▸ **Dataset entries**:
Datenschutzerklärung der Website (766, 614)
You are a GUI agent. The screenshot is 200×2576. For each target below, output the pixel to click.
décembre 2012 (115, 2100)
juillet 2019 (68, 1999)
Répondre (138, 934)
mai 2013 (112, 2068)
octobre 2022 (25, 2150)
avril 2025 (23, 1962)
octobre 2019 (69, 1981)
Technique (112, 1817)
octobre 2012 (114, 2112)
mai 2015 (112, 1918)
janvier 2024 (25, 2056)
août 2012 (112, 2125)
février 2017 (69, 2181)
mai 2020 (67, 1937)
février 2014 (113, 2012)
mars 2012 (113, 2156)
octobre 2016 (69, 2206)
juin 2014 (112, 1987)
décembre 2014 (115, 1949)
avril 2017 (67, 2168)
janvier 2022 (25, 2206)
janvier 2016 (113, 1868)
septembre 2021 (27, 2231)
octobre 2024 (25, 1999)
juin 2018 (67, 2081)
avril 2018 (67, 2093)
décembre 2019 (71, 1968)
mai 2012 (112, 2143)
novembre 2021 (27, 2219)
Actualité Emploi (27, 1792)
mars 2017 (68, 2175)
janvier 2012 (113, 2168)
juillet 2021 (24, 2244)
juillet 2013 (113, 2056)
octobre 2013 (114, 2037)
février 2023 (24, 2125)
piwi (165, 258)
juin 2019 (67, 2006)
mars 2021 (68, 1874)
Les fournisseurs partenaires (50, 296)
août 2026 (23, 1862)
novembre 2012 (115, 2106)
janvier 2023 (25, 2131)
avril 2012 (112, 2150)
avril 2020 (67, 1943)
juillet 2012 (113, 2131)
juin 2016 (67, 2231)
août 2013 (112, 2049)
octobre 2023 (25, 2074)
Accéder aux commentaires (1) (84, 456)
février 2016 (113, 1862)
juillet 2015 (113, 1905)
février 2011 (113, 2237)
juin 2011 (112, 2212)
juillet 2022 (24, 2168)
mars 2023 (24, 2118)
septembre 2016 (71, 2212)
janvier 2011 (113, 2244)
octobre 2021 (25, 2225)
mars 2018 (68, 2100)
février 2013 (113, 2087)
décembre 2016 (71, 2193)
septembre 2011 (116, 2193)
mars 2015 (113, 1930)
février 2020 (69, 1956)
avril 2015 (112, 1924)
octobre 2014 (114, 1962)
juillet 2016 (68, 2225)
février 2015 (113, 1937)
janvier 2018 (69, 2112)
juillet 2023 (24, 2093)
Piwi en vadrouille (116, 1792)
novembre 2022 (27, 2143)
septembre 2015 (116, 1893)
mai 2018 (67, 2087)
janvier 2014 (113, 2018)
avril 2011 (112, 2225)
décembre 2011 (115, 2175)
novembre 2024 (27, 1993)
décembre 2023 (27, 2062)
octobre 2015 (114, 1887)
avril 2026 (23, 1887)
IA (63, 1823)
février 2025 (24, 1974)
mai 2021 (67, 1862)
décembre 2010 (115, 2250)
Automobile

▸ **WHAT NEEDS TO BE DONE**:
The answer must be a word-for-word transcription of every record above.

▸ **SOLUTION TO THIS TASK**:
Datenschutzerklärung der Website (766, 614)
You are a GUI agent. The screenshot is 200×2576. For each target below, output the pixel to click.
décembre 2012 (115, 2100)
juillet 2019 (68, 1999)
Répondre (138, 934)
mai 2013 (112, 2068)
octobre 2022 (25, 2150)
avril 2025 (23, 1962)
octobre 2019 (69, 1981)
Technique (112, 1817)
octobre 2012 (114, 2112)
mai 2015 (112, 1918)
janvier 2024 (25, 2056)
août 2012 (112, 2125)
février 2017 (69, 2181)
mai 2020 (67, 1937)
février 2014 (113, 2012)
mars 2012 (113, 2156)
octobre 2016 (69, 2206)
juin 2014 (112, 1987)
décembre 2014 (115, 1949)
avril 2017 (67, 2168)
janvier 2022 (25, 2206)
janvier 2016 (113, 1868)
septembre 2021 (27, 2231)
octobre 2024 (25, 1999)
juin 2018 (67, 2081)
avril 2018 (67, 2093)
décembre 2019 (71, 1968)
mai 2012 (112, 2143)
novembre 2021 (27, 2219)
Actualité Emploi (27, 1792)
mars 2017 (68, 2175)
janvier 2012 (113, 2168)
juillet 2021 (24, 2244)
juillet 2013 (113, 2056)
octobre 2013 (114, 2037)
février 2023 (24, 2125)
piwi (165, 258)
juin 2019 (67, 2006)
mars 2021 (68, 1874)
Les fournisseurs partenaires (50, 296)
août 2026 (23, 1862)
novembre 2012 (115, 2106)
janvier 2023 (25, 2131)
avril 2012 (112, 2150)
avril 2020 (67, 1943)
juillet 2012 (113, 2131)
juin 2016 (67, 2231)
août 2013 (112, 2049)
octobre 2023 (25, 2074)
Accéder aux commentaires (1) (84, 456)
février 2016 (113, 1862)
juillet 2015 (113, 1905)
février 2011 (113, 2237)
juin 2011 (112, 2212)
juillet 2022 (24, 2168)
mars 2023 (24, 2118)
septembre 2016 (71, 2212)
janvier 2011 (113, 2244)
octobre 2021 (25, 2225)
mars 2018 (68, 2100)
février 2013 (113, 2087)
décembre 2016 (71, 2193)
septembre 2011 (116, 2193)
mars 2015 (113, 1930)
février 2020 (69, 1956)
avril 2015 (112, 1924)
octobre 2014 (114, 1962)
juillet 2016 (68, 2225)
février 2015 (113, 1937)
janvier 2018 (69, 2112)
juillet 2023 (24, 2093)
Piwi en vadrouille (116, 1792)
novembre 2022 (27, 2143)
septembre 2015 (116, 1893)
mai 2018 (67, 2087)
janvier 2014 (113, 2018)
avril 2011 (112, 2225)
décembre 2011 (115, 2175)
novembre 2024 (27, 1993)
décembre 2023 (27, 2062)
octobre 2015 (114, 1887)
avril 2026 (23, 1887)
IA (63, 1823)
février 2025 (24, 1974)
mai 2021 (67, 1862)
décembre 2010 (115, 2250)
Automobile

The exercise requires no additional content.